== WHAT NEEDS TO BE DONE ==
The lines to extract begin at the line that contains "The width and height of the screenshot is (862, 515)." and run through the last line of the listing; reproduce them exactly, minus any pictures.

== EXTRACTED ENTRIES ==
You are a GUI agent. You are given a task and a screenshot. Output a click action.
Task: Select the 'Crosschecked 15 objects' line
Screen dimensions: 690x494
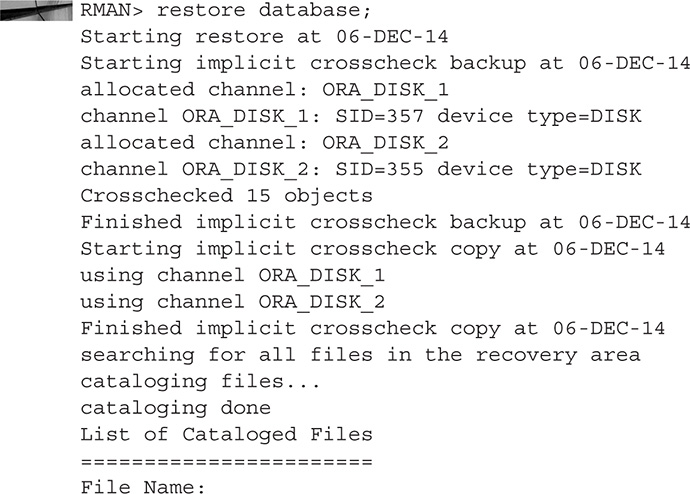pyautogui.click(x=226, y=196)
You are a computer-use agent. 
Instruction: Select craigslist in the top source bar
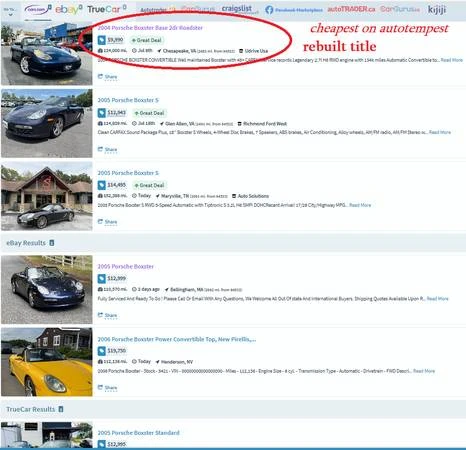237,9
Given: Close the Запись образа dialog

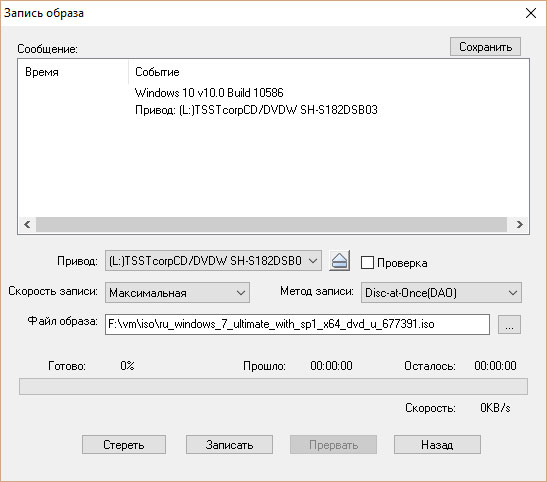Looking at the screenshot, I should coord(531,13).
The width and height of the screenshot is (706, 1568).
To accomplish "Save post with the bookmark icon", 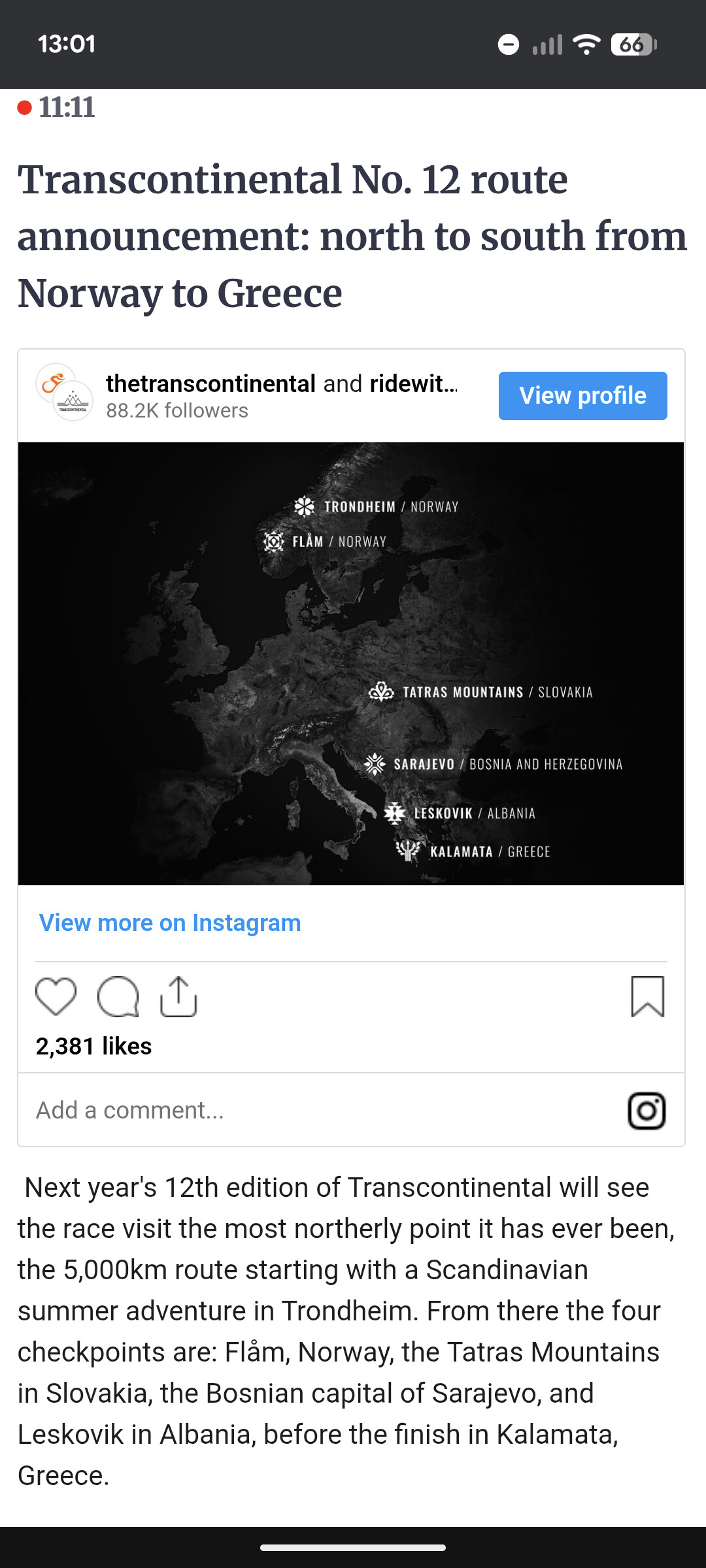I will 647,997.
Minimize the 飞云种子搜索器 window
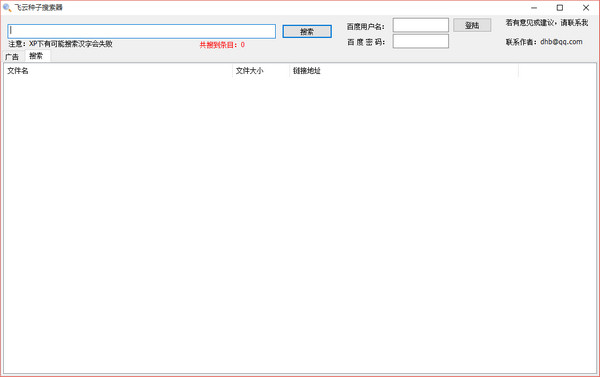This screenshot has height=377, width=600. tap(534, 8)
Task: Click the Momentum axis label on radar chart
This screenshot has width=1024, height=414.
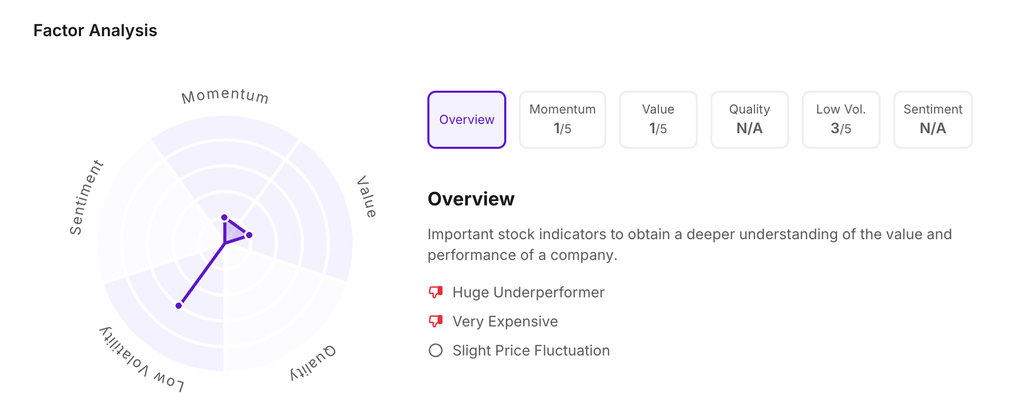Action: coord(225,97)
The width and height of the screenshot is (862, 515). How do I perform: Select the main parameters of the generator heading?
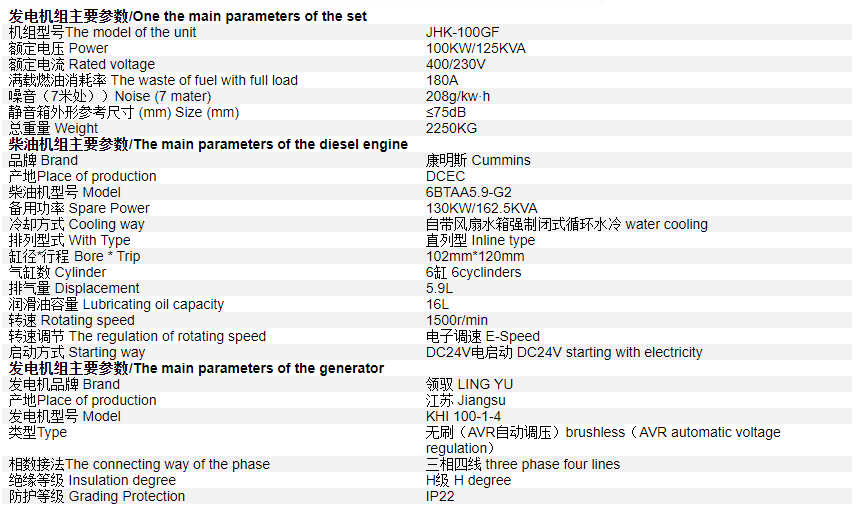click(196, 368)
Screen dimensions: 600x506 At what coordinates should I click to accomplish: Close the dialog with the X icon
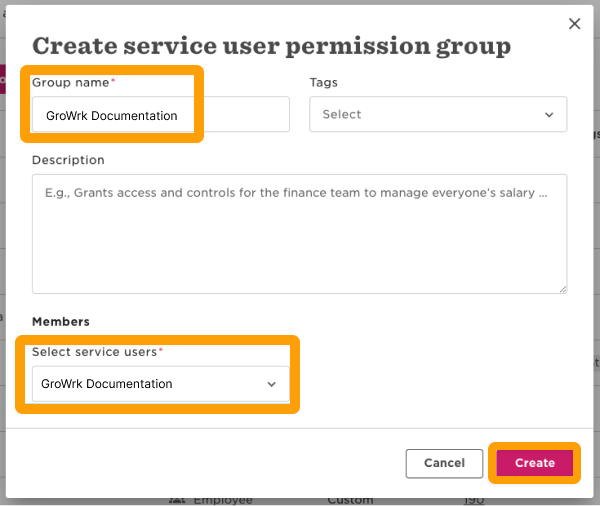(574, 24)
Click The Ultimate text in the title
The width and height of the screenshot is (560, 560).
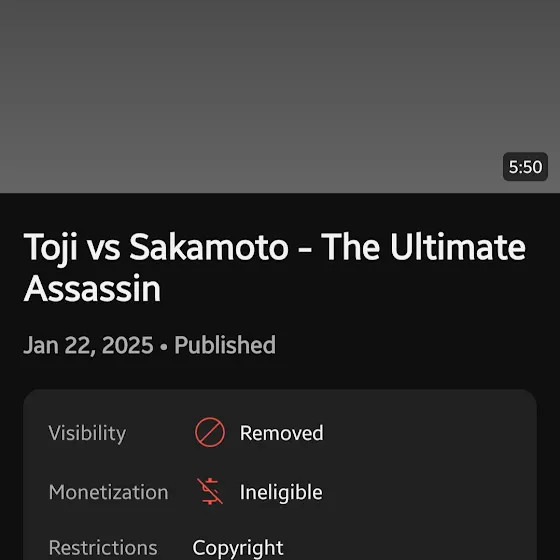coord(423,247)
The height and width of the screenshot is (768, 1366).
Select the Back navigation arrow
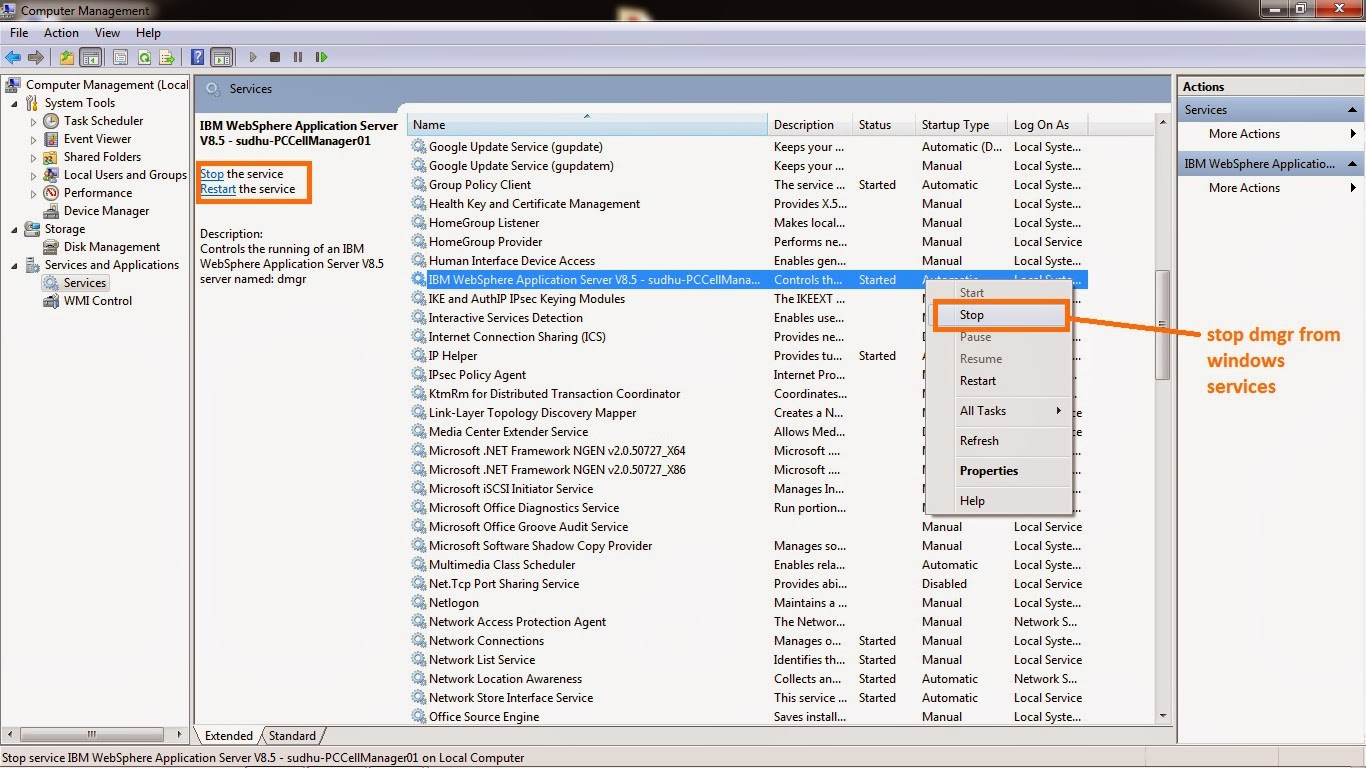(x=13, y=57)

== TASK SOLUTION ==
The width and height of the screenshot is (862, 515). How do I perform: Select the main parameters of the generator heading?
click(196, 368)
Screen dimensions: 600x506 At what coordinates should I click to accomplish: Close the dialog with the X icon
(574, 24)
Click The Ultimate text in the title
The width and height of the screenshot is (560, 560).
coord(423,247)
The height and width of the screenshot is (768, 1366).
Select the Back navigation arrow
(x=13, y=57)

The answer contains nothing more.